Items from a dataset
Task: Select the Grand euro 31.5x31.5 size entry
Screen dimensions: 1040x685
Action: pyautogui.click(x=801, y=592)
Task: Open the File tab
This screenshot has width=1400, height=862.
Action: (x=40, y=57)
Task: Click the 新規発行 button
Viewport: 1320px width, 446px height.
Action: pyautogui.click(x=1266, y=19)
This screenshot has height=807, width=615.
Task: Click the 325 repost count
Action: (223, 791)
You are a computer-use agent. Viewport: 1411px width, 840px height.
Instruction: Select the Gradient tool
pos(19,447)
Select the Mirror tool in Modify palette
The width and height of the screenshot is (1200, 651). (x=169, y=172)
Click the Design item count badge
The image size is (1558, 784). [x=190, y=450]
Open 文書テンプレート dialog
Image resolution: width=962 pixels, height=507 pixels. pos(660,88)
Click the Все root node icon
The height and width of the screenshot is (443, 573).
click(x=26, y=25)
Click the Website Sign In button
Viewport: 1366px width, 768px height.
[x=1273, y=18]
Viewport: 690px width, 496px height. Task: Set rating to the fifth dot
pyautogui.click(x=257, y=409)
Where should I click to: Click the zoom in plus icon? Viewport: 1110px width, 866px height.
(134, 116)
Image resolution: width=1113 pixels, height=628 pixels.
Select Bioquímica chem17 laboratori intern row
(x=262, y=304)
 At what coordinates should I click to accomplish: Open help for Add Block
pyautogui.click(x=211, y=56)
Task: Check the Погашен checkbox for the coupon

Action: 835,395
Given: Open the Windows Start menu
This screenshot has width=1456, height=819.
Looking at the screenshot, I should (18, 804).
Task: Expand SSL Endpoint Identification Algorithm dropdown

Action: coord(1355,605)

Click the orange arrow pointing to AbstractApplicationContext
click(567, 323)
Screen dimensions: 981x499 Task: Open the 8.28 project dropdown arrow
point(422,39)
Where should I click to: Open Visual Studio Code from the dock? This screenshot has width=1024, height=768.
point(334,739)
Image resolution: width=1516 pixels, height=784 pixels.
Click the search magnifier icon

**Aim**
Recast all of the records above as a Markdown table with two columns, Row and Line. Give each nonblank line its own row and number the rows in order.

**The output**
| Row | Line |
|---|---|
| 1 | Task: Select the Grand euro 31.5x31.5 size entry |
| 2 | Screen dimensions: 1040x685 |
| 3 | Action: pyautogui.click(x=801, y=592) |
| 4 | Task: Open the File tab |
| 5 | This screenshot has width=1400, height=862. |
| 6 | Action: (x=40, y=57) |
| 7 | Task: Click the 新規発行 button |
| 8 | Viewport: 1320px width, 446px height. |
| 9 | Action: pyautogui.click(x=1266, y=19) |
| 10 | This screenshot has height=807, width=615. |
| 11 | Task: Click the 325 repost count |
| 12 | Action: (223, 791) |
| 13 | You are a computer-use agent. Viewport: 1411px width, 840px height. |
| 14 | Instruction: Select the Gradient tool |
| 15 | pos(19,447) |
| 16 | Select the Mirror tool in Modify palette |
| 17 | The width and height of the screenshot is (1200, 651). (x=169, y=172) |
| 18 | Click the Design item count badge |
| 19 | The image size is (1558, 784). [x=190, y=450] |
| 20 | Open 文書テンプレート dialog |
| 21 | Image resolution: width=962 pixels, height=507 pixels. pos(660,88) |
| 22 | Click the Все root node icon |
| 23 | The height and width of the screenshot is (443, 573). |
| 24 | click(x=26, y=25) |
| 25 | Click the Website Sign In button |
| 26 | Viewport: 1366px width, 768px height. |
| 27 | [x=1273, y=18] |
| 28 | Viewport: 690px width, 496px height. Task: Set rating to the fifth dot |
| 29 | pyautogui.click(x=257, y=409) |
| 30 | Where should I click to: Click the zoom in plus icon? Viewport: 1110px width, 866px height. |
| 31 | (134, 116) |
| 32 | Image resolution: width=1113 pixels, height=628 pixels. |
| 33 | Select Bioquímica chem17 laboratori intern row |
| 34 | (x=262, y=304) |
| 35 |  At what coordinates should I click to accomplish: Open help for Add Block |
| 36 | pyautogui.click(x=211, y=56) |
| 37 | Task: Check the Погашен checkbox for the coupon |
| 38 | Action: 835,395 |
| 39 | Given: Open the Windows Start menu |
| 40 | This screenshot has width=1456, height=819. |
| 41 | Looking at the screenshot, I should (18, 804). |
| 42 | Task: Expand SSL Endpoint Identification Algorithm dropdown |
| 43 | Action: coord(1355,605) |
| 44 | Click the orange arrow pointing to AbstractApplicationContext |
| 45 | click(567, 323) |
| 46 | Screen dimensions: 981x499 Task: Open the 8.28 project dropdown arrow |
| 47 | point(422,39) |
| 48 | Where should I click to: Open Visual Studio Code from the dock? This screenshot has width=1024, height=768. |
| 49 | point(334,739) |
| 50 | Image resolution: width=1516 pixels, height=784 pixels. |
| 51 | Click the search magnifier icon |